North Korea preparing to test nuke – Seoul
North Korea is “ready” and likely to test a nuclear weapon, South Korean Prime Minister Han Duck-soo has told Sky News on Monday. While acknowledging it was “hard to know exactly when” the test might occur, “we gather they are prepared,” he said.
Pyongyang has not conducted any nuclear tests for years – the last took place in 2017, and a new test would be viewed as a major escalation in tensions. However it has launched more missiles in the last year than any other period since leader Kim Jong-un took over from his father in 2011.
Han explained that Seoul always had “preparations” in place for any nuclear saber-rattling by its northern neighbor, though “we cannot say at this moment what kind of response will be made.”
“But clearly we would like to have some kind of extended deterrence capabilities, including all kinds of options,” he explained.
Kim last month declared North Korea’s goal was to have the most powerful nuclear capability in the world. In a public order, he described the Hwasong-17 ICBM as the “world’s strongest strategic weapon.” Pyongyang fired the missile earlier in November as a gesture of “overwhelming nuclear deterrence” against the “military threat of the US” and its allies in the region.
Speaking to Sky News, Han rejected any criticism of his government’s hardline approach to negotiations with the North, arguing Seoul’s shift is merely “a natural course for any country increasing the level of self-reliance in terms of security.”
“We will secure peace on our terms, not on terms dictated by North Korea,” he said.

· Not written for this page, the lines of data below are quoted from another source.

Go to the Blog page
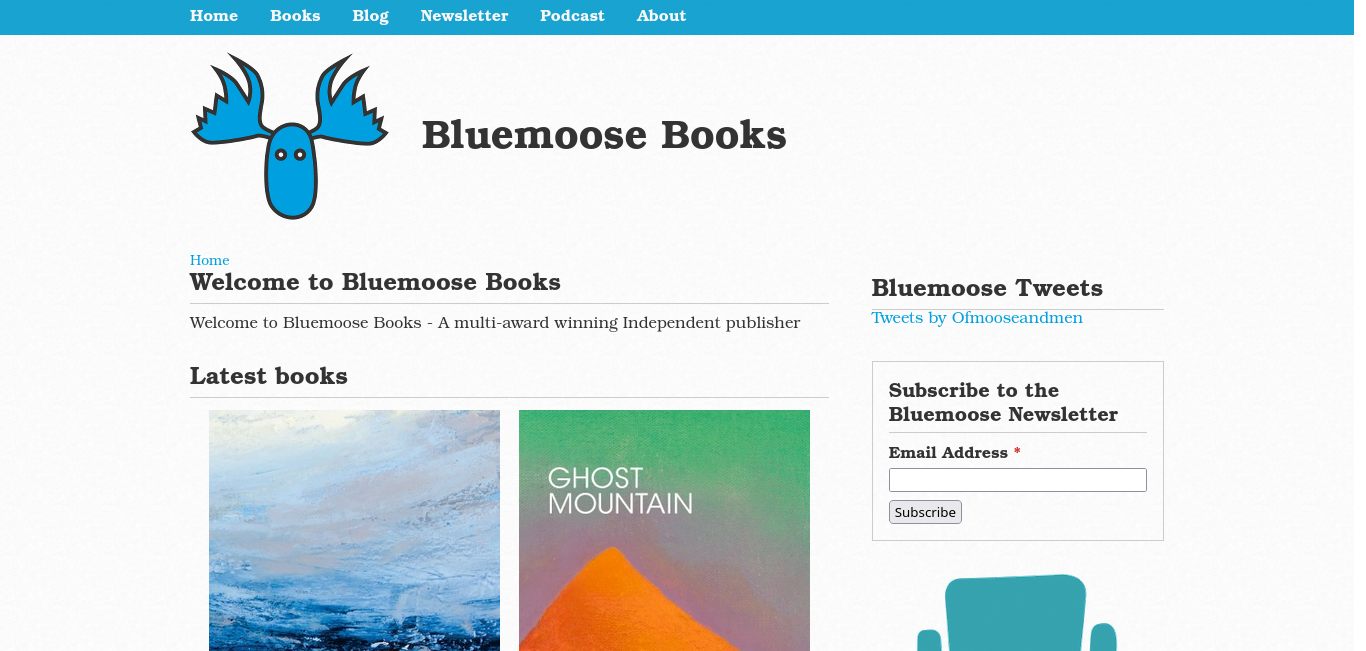Viewport: 1366px width, 651px height. (x=370, y=16)
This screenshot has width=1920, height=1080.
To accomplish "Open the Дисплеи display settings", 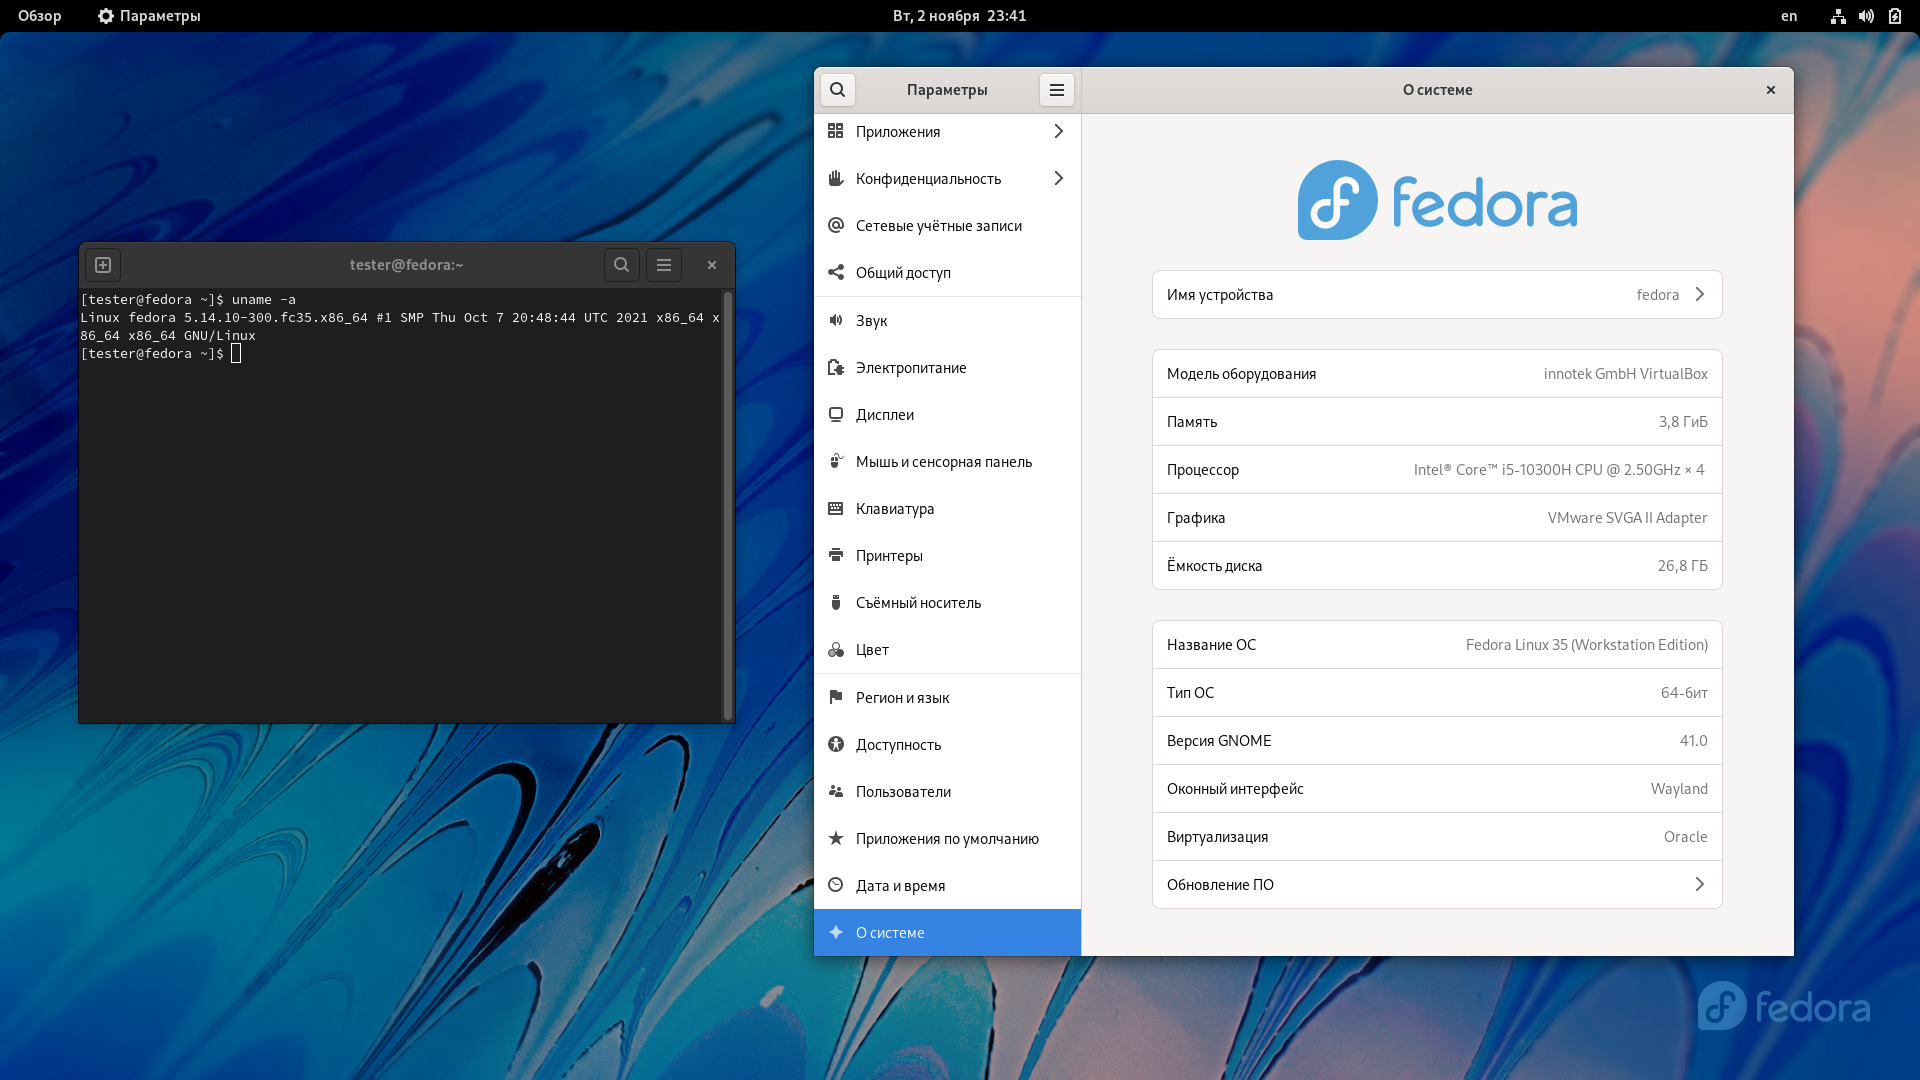I will pos(947,415).
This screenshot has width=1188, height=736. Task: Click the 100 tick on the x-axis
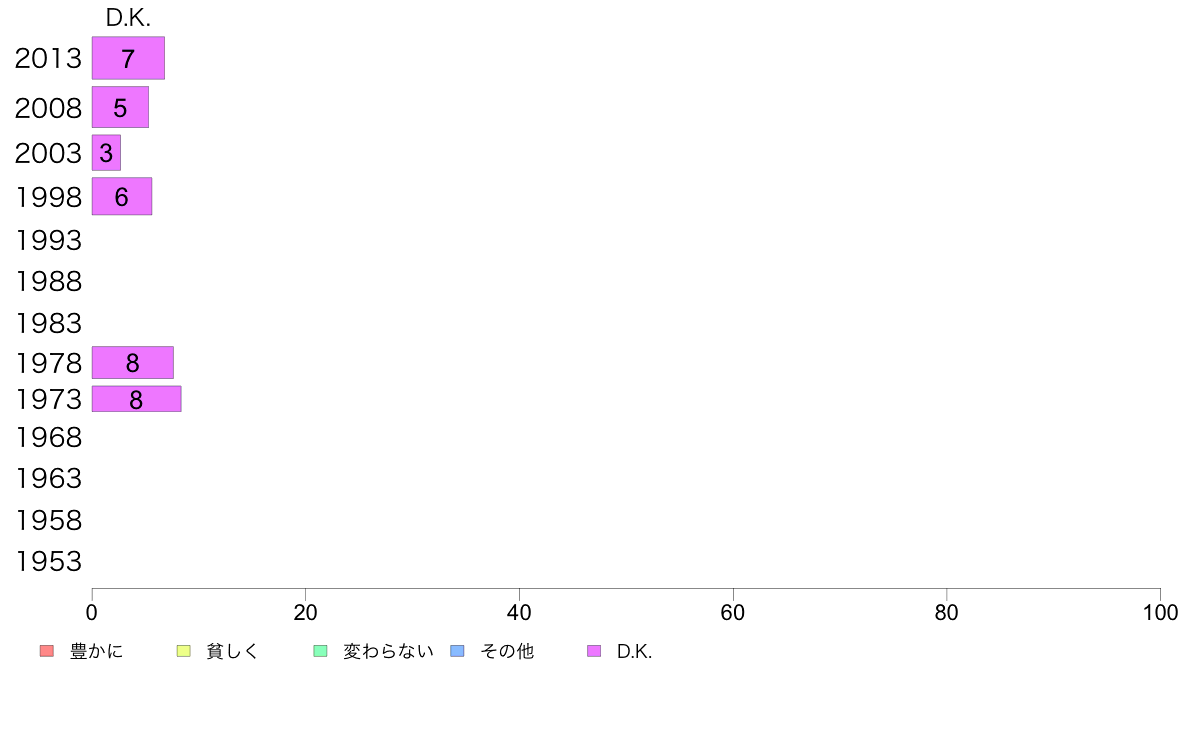click(1160, 612)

Last month, South Korean President Yoon Suk-yeol urged China to pressure North Korea to denuclearize, arguing it was in Beijing’s own interest as tensions with North Korea were bringing more American military assets to the region.
Han criticized China directly, stating he would like to see the regional powerhouse become a “more rule-based and more universal value respecting country.” He also complained about the impact of Beijing's zero-Covid policy on South Korea’s economy.
Seoul hinted last month that it was considering the possibility of acquiring nuclear weapons or hosting American nukes on its territory should the relationship with Pyongyang deteriorate further.